I write about belonging—those quiet moments of connection that remind us we’re not alone. Sometimes it’s found in the expected places: church, family, long friendships. Other times, it sneaks up in the presence of strangers, in a shared silence, in music, in a room where no one is pretending. Home isn’t always a place. Sometimes it’s just being with people who make room for your whole, unedited self.

And I write in a particular way. I like to tell stories. To start small and end somewhere deeper. To take time. To reflect, not react. There’s usually a bit of poetry at the edges. A willingness to sit with tension, contradiction, mystery. I don’t write to be right. I write to be real.

Which brings us back here. To this post. A strange summary of the things I care about.

Is it odd to reflect on your own reflections? Probably. But if there’s one thing I’ve learned from writing, it’s that the oddities often hold the truth. So I’ll keep writing. Keep wondering. Keep saying the same kinds of things, in different ways, until they land just right.
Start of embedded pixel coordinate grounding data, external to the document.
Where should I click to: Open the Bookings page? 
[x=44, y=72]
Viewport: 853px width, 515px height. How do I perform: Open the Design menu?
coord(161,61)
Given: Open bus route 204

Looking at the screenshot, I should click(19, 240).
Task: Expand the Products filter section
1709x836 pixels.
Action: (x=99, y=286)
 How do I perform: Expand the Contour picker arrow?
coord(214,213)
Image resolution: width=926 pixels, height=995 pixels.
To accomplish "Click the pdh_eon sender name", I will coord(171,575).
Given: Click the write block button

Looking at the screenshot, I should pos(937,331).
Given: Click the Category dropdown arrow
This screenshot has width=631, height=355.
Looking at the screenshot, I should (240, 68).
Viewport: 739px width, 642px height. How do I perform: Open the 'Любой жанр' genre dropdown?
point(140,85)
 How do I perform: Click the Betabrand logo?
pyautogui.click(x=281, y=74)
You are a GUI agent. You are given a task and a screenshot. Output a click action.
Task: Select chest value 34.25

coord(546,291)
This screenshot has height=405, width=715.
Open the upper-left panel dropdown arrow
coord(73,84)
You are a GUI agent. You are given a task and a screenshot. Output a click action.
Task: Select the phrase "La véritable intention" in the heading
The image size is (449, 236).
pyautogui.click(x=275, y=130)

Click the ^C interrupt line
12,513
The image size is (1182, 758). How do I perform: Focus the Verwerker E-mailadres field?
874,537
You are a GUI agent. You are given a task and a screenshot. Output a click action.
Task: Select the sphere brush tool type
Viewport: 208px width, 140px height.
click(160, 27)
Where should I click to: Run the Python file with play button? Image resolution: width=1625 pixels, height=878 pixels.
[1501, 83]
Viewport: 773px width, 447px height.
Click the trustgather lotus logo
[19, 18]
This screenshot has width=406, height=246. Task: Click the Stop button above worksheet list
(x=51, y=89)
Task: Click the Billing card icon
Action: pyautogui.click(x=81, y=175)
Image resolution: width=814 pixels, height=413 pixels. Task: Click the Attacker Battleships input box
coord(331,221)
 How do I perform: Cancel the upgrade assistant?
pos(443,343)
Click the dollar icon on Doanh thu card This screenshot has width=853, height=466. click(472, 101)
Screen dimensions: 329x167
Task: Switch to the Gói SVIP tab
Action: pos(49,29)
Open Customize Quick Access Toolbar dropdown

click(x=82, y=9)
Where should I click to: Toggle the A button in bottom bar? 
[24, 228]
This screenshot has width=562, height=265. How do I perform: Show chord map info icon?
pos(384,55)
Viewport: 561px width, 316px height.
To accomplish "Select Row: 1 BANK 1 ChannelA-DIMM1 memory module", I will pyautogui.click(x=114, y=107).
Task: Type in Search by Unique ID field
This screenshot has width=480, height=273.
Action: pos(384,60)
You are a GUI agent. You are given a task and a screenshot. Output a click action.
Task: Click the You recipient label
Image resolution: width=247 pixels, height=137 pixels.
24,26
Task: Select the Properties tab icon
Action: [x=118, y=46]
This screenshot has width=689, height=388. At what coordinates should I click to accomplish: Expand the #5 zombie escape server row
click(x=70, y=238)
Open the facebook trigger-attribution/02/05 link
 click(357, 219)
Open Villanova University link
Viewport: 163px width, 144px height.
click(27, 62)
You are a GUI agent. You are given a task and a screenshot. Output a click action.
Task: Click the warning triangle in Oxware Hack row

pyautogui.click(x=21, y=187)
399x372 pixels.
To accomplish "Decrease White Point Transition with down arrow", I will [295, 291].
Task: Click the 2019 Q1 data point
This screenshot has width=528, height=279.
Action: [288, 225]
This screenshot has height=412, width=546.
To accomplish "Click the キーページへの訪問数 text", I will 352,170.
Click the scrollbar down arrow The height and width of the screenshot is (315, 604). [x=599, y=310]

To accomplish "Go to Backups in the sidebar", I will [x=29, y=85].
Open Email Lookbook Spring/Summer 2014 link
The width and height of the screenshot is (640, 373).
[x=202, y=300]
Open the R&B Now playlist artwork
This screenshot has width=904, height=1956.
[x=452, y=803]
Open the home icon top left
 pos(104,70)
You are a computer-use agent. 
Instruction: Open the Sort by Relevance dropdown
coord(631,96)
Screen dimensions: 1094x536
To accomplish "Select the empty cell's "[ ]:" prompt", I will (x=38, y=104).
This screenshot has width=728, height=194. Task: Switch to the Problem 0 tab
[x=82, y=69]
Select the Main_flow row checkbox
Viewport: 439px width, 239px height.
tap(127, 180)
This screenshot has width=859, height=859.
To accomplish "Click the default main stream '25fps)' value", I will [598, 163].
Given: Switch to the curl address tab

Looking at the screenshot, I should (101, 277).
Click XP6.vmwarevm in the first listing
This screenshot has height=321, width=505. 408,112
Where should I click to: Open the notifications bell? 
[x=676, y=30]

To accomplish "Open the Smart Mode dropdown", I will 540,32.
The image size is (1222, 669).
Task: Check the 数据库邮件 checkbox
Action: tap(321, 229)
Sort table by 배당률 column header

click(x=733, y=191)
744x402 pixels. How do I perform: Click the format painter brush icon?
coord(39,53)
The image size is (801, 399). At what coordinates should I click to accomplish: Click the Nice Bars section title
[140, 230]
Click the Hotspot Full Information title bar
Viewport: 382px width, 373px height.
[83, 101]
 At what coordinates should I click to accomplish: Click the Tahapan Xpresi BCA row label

Because some things are worth circling back to—faith, courage, meaning, connection—and because maybe, just maybe, someone else is circling too.

somewhere between
the question and the quiet,
between what I meant to say
and what I actually wrote,
there’s a thread—
not straight,
but steady.

it pulls through
a story told in fragments,
a prayer without punctuation,
a laugh, a scar,
a risk I almost didn’t take.

and somehow
the thread holds.

so I keep stitching—
with words, with wonder—
not for answers,
but for meaning,
for home,
for something true
that fits in the palm
of an ordinary day.

Daily writing prompt
What topics do you like to discuss?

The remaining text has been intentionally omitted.